Traditional instructions. A great long parts list which you are supposed to check through before starting - and never do. Well I don't anyway and even if I did, it wouldn't do me any good here. It's not like I can ring the manufacturer up for spare parts. Not unless I have a special old telephone anyway.
After the list, lots of words in great big slabs of text. The sort of great big text slabs that people tell me they prefer in magazine article rather than all those new fangled pictures and boxes and stuff. The sort of thing that every other type of magazine outside toy trains has. The ones that sell in any numbers anyway.

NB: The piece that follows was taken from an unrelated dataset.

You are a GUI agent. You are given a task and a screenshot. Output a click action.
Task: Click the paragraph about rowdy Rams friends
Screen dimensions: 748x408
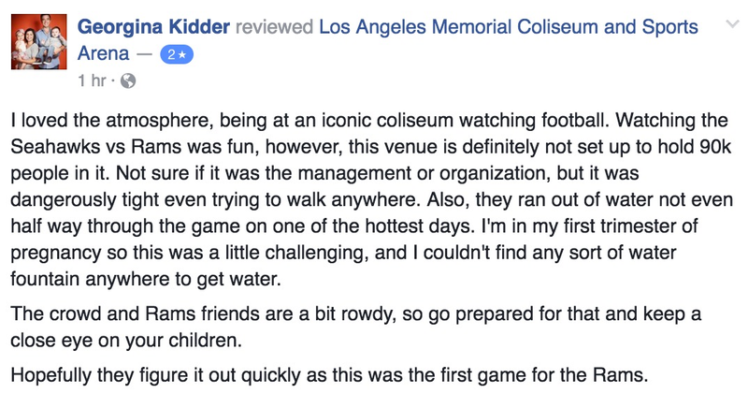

Sorry, moaning. Seriously though, I hate digging through this stuff. At least give me a bulleted list so I can tick stages off as I work.
This is more like it. A great big exploded diagram. All the parts shown and clearly enough that I probably won't bother reading the words.
Sadly, producing this sort of diagram is horribly expensive now. Draughtsmen aren't easy to find and those you can hire want hundreds of pounds per day to draw simply because they know they are worth it. Why can't people work for three shillings, a bowl of porridge and a day off being horsewhipped? The good old days have certainly gone...
3 comments:
Speaking as a draughtsman those type of illustrations used to be nightmare'ish, but with the advent of CAD are relatively easy to produce nowadays.
I thought traditional instructions comprised of scant text and a poor hand drawn diagram done by a 6 year old in the dark, all reproduced on a wonky photocopier thats out of ink...
The good old days certainly haven't gone, Phil. Apart from being a modelmaker, I am also an old school technical illustrator, who can still do a cutaway or proper perspective exploded view with a Staedtler pen and a set of ellipse guides. And that coach drawing could be done in about four hours, for which you'd have to fork out a "monstrous" £70. If there ARE draughtsmen who can get more, I 'd love to know from whence comes their work. Also, that coach drawing requires an illustrator. Yer average draughtsman wouldn't know where to begin! Most illustrators can draught. Few, if any, draughtsmen could ever illustrate.